▸ Work to complete
(a) Answer these questions about the column on taxes, poverty and killers' rights, marking each answer with its number:
(i) What did the Minority in Parliament claim the budget was intended to do?
(ii) Whose security agents captured Johnson Kombian?
(iii) Who is Kombian's lawyer?
(b) Extend the column on taxes, poverty and killers' rights, picking up right after its last sentence.

▸ Selected text
================================

Columnist: Abugri, George Sydney

Taxes, poverty and killers’ rights

By George Sydney Abugri

I could always do with good news any day, Jomo, and truly wish I had some for you, cross my heart. Unfortunately, here is all the news I have: Frequent power cuts are threatening to cripple the economy again, motor traffic congestion in the capital has never been so maddening and Finance Minister Dr. Kwabena Dufuor has just read his annual budget and left tax payers scratching their heads like baboons afflicted by a multitude of ticks and fleas.

The debate on the budget ended even before it started. As far as the opposition was concerned, the 2010 budget was the worst annual national budget since the creation of the first modern state. Dr Kwabena Duffuor and his government insisted it was the best thing ever to happen to national economic management.

The Minority in Parliament tried putting Dr. Duffour’s budget statement in the shredding machine, claiming it was intended to squeeze the last pesewa in taxes out of tax payers in order to make up for budgetary deficits in 2010.

Dr. Duffuor insisted his budget was certain to lead to substantial economic growth and stability. Who is lying? Darned if I have anything resembling a clue or rather let us wait and see how far the growth targets will be met.

On second thought, there was some “good’ news after all: In the old game of cops and robbers, the robbers are supposed to be the constant fugitives and the cops their pursuers but amid the epidemic of armed robbery across the country, the robbers have turned the tables on the cops and are chasing and killing every cop in sight.

Small numbers and an appalling lack of logistics, equipment and appropriate crime-busting technology have all but reduced our police force into a pack of boy scouts on a faltering picnic!

The “good” news is that alleged cop killer and veteran bandit, Johnson Kombian was captured by Togolese security agents and repatriated to Ghana during the week. He appeared in court sporting a puffed eye and walking with a conspicuous limp.

George Assemening his lawyer said the police had given his client a pounding of the limbs and muscles, which action he pointed out, amounted to a blatant abuse of his client's rights. See? Killers too have their rights, Jomo. It is a tenet of democracy and you either run a truly democratic society or a despotic and repressive one, no more, no less..

The police said the veteran bandit had carried the limp for years after he had been shot in the leg, but his lawyer said the police had no proof of that. {I will be returning to Kombian presently.}

Nothing justifies armed robbery and other violent crimes but hey, we must also acknowledge that most of our social problems are a result of the failure by nearly all the political administrations since independence, to put human beings at the very center of all development planning.

I suspect that when they drive through the streets of our cities, our leaders do not see the people for the crowds, as in the case of the woods and trees.

The average top political appointee cruising along in his big, gleaming vehicle sees the dense mass of people along the busiest streets alright but he is often unable to pick up at close range, the sweaty young woman peeling off the shell of a boiled egg and stuffing it with fresh pepper paste for the equally sweaty trotro diver seated morosely behind the wheel in stagnant motor traffic.

He sees the crowds alright but not the woman with an infant strapped to the back who has been standing in the sun for a millennium brandishing a couple of packets of dry biscuits no one appears to want or the famished looking character on the apparent prowl, eyeing trouser pockets and handbags in the crowd.

================================

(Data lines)

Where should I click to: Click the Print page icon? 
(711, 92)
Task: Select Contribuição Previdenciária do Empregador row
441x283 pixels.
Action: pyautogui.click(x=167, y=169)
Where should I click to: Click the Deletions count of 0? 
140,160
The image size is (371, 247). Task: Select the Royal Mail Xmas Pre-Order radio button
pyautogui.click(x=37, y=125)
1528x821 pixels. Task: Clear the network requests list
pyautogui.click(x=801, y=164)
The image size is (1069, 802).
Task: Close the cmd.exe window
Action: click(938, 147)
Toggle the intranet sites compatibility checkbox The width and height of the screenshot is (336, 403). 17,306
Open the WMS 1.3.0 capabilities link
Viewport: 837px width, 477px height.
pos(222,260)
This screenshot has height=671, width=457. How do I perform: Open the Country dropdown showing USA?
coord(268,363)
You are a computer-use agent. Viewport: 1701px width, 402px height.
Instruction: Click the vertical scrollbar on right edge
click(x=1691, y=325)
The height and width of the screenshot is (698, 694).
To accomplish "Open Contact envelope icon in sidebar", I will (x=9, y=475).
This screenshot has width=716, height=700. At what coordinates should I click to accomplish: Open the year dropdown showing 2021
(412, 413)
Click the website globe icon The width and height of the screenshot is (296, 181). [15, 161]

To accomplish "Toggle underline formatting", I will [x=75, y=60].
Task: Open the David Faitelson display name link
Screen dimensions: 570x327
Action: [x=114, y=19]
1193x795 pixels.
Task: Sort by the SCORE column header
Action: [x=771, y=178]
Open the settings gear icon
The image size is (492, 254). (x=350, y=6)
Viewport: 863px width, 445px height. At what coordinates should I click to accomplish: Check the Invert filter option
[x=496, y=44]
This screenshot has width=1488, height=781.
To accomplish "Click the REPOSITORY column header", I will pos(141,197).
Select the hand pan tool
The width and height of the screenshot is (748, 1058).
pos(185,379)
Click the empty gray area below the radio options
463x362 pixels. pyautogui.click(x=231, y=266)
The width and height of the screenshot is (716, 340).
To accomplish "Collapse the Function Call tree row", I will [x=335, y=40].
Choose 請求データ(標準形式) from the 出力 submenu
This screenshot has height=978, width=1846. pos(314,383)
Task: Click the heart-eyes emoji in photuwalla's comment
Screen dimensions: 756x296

================================

▸ Expected responses
(a)
(i) Squeeze the last pesewa in taxes out of tax payers to make up for budgetary deficits in 2010.
(ii) Togolese security agents.
(iii) George Assemening.

(b)
The policies which drive social development and progress are designed by people who are sometimes far removed from the everyday realities the mass of our people face. As a result they appear to have a skewed perception of what the real priorities of the people of communities are.

As if that were not bad enough, the regular international lending agencies tie the hands of our policy makers further by making all manner of demands as conditions for access to development loans and grants.

This week, I saw a group of about 15 fishermen on the Tema Beach Road, preparing old drag nets which had no doubt seen many a fishing season. While they worked, they sang what sounded like a fisherman’s adaptation of a traditional war chant: Simple, hardworking individuals determined to make an honest living with very limited resources.

They stood ankle deep in the beach sand wearing old shorts including some which appeared not to have been too laundry soap-friendly for a while.

Every community needs projects designed to optimize the use of its natural resources while addressing the peculiar needs of its people, don’t you think?

Cases of drowning and other accidents are fairly common along the beach for example, making the fishermen a valuable public safety resource: These fishermen know the sea and the sea seems to know them.

When it comes to emergency rescue, it is only these fishermen who dare enter the sea to attempt coaxing a drowning man away from raging waves. You factor all that in a special programme of social intervention. They get government support for a project that will help them catch more fish and live more decently. In return, you get a healthier, law-abiding fishing community with a corps of trained rescuers at the disposal of the nation.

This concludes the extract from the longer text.